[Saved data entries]
______

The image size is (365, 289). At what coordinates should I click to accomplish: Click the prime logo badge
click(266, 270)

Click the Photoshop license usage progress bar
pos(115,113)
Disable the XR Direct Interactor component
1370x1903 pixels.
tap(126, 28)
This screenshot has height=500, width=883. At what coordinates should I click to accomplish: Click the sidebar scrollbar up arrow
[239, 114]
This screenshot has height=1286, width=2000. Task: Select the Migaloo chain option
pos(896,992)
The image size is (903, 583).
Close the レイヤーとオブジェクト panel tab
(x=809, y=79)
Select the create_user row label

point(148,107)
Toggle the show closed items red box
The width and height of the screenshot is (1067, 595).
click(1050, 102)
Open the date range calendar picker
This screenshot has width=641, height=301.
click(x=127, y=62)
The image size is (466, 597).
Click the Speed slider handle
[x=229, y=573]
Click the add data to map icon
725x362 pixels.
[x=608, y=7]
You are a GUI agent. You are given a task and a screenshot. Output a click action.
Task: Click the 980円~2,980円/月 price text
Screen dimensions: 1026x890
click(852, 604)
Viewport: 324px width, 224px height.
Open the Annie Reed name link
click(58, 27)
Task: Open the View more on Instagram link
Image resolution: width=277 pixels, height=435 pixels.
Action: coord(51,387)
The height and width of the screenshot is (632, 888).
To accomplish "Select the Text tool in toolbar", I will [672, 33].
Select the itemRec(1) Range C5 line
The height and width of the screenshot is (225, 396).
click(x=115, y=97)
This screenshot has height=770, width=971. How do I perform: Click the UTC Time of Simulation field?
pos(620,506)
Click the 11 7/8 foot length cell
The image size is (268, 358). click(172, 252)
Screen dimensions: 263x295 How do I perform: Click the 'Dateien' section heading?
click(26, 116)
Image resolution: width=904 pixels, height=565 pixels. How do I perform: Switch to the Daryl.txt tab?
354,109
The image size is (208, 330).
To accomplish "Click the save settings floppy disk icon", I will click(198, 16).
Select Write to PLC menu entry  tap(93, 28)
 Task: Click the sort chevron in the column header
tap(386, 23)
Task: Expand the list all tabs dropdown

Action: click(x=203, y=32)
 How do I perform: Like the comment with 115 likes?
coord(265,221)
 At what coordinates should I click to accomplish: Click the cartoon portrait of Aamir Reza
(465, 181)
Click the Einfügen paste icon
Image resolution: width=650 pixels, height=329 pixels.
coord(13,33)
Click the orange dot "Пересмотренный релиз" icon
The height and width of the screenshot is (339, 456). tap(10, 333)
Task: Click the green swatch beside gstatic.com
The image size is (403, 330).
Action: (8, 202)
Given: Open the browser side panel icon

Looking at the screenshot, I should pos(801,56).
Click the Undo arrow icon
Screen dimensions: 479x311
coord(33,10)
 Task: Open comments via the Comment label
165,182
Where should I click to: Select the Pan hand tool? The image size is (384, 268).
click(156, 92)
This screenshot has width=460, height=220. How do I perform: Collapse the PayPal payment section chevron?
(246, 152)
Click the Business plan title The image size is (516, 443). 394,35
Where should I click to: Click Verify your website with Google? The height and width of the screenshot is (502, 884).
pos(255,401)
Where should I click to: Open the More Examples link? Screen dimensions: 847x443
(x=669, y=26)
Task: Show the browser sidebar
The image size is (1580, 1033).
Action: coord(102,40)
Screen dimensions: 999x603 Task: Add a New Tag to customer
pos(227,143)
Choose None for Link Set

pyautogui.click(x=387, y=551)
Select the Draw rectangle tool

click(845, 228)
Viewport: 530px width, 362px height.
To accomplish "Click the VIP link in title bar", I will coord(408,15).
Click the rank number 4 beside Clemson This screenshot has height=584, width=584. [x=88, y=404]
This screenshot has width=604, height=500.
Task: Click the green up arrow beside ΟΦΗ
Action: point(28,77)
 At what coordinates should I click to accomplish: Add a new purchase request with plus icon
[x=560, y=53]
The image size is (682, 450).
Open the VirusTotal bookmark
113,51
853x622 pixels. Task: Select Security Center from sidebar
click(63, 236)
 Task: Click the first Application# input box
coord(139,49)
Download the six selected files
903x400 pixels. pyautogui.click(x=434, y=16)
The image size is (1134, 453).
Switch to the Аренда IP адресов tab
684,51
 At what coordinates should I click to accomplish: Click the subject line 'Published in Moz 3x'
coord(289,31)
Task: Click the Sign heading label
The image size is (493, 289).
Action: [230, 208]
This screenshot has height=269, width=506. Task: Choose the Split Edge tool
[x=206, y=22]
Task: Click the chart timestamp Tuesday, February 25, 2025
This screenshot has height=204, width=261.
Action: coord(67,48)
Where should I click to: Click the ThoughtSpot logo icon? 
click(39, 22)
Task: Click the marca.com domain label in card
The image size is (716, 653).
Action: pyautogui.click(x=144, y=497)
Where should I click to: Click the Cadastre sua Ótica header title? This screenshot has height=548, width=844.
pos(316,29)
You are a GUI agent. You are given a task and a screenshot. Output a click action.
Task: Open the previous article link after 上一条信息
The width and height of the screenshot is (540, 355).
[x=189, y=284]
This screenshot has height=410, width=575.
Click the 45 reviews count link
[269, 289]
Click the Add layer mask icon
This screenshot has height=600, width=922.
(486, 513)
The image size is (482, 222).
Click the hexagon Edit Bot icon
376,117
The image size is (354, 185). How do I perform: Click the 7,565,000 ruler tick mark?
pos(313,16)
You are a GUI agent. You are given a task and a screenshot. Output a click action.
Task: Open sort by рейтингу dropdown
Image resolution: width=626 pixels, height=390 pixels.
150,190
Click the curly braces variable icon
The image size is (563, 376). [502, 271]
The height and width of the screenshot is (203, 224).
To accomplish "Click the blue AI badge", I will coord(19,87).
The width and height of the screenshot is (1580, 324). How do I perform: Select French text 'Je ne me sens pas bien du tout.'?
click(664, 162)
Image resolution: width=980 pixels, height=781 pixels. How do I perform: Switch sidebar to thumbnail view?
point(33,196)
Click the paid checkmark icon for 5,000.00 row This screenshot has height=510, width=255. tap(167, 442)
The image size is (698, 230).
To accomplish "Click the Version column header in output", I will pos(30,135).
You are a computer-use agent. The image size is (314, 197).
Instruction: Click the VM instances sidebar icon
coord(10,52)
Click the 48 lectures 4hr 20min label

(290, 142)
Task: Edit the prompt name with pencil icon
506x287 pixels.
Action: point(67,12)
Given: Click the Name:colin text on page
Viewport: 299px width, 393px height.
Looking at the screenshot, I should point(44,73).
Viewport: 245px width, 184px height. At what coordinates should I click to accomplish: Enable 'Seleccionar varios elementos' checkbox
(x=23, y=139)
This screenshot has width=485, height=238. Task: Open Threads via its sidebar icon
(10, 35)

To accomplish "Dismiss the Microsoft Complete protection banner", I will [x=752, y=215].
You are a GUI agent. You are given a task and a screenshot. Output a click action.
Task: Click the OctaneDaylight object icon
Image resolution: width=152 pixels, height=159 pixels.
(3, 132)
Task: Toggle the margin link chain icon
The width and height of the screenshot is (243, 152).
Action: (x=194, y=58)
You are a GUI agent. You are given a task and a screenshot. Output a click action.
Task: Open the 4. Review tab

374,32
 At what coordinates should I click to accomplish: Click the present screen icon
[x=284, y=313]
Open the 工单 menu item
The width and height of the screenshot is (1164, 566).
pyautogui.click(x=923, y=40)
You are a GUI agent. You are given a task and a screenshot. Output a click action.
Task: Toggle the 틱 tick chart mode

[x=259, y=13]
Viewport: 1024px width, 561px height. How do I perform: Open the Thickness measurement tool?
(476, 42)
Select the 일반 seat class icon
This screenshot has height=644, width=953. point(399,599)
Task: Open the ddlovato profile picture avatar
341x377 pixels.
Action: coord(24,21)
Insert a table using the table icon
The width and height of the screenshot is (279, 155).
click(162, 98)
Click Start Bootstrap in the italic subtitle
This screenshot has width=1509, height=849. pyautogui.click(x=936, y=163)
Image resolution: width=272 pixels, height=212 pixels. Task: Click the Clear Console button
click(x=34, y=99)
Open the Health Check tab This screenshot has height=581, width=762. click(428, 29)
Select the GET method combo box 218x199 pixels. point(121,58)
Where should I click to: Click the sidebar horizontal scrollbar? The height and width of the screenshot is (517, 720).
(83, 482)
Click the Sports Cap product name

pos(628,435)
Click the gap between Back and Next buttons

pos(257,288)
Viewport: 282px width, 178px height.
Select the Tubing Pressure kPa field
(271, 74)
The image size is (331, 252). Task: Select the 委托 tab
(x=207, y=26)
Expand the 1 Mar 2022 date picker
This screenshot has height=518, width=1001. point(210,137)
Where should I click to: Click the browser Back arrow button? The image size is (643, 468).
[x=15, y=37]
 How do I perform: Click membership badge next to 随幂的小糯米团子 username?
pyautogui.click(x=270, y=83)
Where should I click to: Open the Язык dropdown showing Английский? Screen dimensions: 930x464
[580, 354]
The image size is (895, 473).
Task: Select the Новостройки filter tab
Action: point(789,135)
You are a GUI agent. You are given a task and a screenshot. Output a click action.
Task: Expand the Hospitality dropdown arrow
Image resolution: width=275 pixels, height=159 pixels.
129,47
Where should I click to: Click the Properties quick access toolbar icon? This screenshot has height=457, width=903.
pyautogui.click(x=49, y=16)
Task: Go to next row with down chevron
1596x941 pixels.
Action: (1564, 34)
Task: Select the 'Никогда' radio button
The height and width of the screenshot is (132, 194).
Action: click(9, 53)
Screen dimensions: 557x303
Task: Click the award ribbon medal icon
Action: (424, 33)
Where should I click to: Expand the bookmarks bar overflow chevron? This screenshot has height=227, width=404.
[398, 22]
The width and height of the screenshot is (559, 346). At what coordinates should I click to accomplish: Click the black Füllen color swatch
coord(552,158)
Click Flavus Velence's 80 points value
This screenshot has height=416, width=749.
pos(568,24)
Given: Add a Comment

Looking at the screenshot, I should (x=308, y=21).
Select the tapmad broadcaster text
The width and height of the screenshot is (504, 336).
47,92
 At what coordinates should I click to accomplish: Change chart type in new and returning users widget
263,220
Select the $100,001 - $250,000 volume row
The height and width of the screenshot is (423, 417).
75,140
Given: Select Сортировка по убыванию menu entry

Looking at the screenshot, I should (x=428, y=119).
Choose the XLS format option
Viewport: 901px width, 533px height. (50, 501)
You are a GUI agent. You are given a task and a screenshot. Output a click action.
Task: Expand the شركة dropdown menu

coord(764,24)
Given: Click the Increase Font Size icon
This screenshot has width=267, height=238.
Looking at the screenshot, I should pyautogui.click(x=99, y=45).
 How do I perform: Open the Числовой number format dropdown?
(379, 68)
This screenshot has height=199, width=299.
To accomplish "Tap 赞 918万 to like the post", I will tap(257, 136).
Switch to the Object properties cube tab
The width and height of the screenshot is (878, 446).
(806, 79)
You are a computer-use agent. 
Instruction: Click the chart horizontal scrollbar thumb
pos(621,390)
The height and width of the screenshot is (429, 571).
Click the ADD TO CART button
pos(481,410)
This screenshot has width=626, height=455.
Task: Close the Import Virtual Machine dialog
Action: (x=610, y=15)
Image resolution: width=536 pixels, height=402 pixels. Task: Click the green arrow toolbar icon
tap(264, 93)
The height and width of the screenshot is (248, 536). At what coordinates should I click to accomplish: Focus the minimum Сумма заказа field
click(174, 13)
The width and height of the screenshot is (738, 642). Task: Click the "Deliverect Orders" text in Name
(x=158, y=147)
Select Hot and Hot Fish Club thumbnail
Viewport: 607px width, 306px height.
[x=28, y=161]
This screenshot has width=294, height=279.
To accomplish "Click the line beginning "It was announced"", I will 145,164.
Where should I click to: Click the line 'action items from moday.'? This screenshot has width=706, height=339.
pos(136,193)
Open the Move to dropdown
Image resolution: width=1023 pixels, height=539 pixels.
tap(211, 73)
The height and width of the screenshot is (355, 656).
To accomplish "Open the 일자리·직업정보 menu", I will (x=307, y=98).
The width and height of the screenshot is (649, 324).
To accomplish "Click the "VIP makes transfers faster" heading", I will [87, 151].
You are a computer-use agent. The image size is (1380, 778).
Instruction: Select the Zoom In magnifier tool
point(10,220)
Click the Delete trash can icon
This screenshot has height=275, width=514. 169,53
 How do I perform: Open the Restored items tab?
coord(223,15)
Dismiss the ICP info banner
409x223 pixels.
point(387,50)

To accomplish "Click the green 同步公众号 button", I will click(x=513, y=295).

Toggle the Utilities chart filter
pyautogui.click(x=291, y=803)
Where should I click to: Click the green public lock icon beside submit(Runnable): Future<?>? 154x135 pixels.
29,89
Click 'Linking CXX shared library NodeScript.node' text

______

• AIM OF THE EXERCISE: Set out exactly the run of lines that begins at the line holding "Toggle the Utilities chart filter" and ends at the last line of the data.

• WRITTEN RESPONSE:
Toggle the Utilities chart filter
pyautogui.click(x=291, y=803)
Where should I click to: Click the green public lock icon beside submit(Runnable): Future<?>? 154x135 pixels.
29,89
Click 'Linking CXX shared library NodeScript.node' text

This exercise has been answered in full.